The review found that while Tabcorp and ACTTAB both offer telephone and online betting for punters around Australia, there was limited direct competitive overlap in Canberra retail outlets.
Both companies have exclusive licences to supply off-course betting services in their original locations, ACTTAB in the ACT and Tabcorp in Victoria and NSW.
Dr Walker said the sale would not have a material impact on the national supply of industry pooling services in Australia.
"The ACCC determined that Tabcorp would continue to be competitively constrained by the corporate bookmakers and other state-based operators."

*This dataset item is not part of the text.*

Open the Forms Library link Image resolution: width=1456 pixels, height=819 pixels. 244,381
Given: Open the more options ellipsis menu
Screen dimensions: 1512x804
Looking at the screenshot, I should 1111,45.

Dr Cooper's report, due to be released by the end of the year, will consider the conduct of the sale, including government planning, administration and communication processes.
It will also assess whether there was appropriate consideration of bids and tenders received from potential buyers, including against agreed sale criteria and legislative, policy and financial requirements and considerations.
Industry and racing figures criticised the sale process, including one who labelled it "a sham process" as all but three companies were excluded from bidding.
Tabcorp will have 50 years as the exclusive owner of the ACT totalisator licence and receive a sports bookmaking licence for 15 years with a 50-year extension.
It will receive ownership rights over Keno and Trackside betting for the 50 years and will pay tax of 1 per cent of sports bet turnover and no tax on tote betting.
Tabcorp will also pay an annual licence fee to the government of $1 million, indexed for CPI.
Just 20 of ACTTAB's outlets will continue to operate, including shopfronts and facilities at pubs and clubs.
Tabcorp agreed to keep about 130 staff on existing conditions for three months after the sale and offered sponsorship for the local racing industry of at least $300,000 a year for 10 years.
ACT Chief Minister Katy Gallagher welcomed the ACCC decision and said the sale price had exceeded the government's expectations.
"I was quite pleased to see there will be a performance review into the sale of ACTTAB," Ms Gallagher said.
"This is all about maintaining community confidence and trust in our processes and certainly from the very first stages of the decision to sell ACTTAB I was very clear about the probity guidelines I wanted in place."
Ms Gallagher said she did not believe industry criticism of the sale process was valid and that she had excluded herself from any meetings or discussions with possible buyers.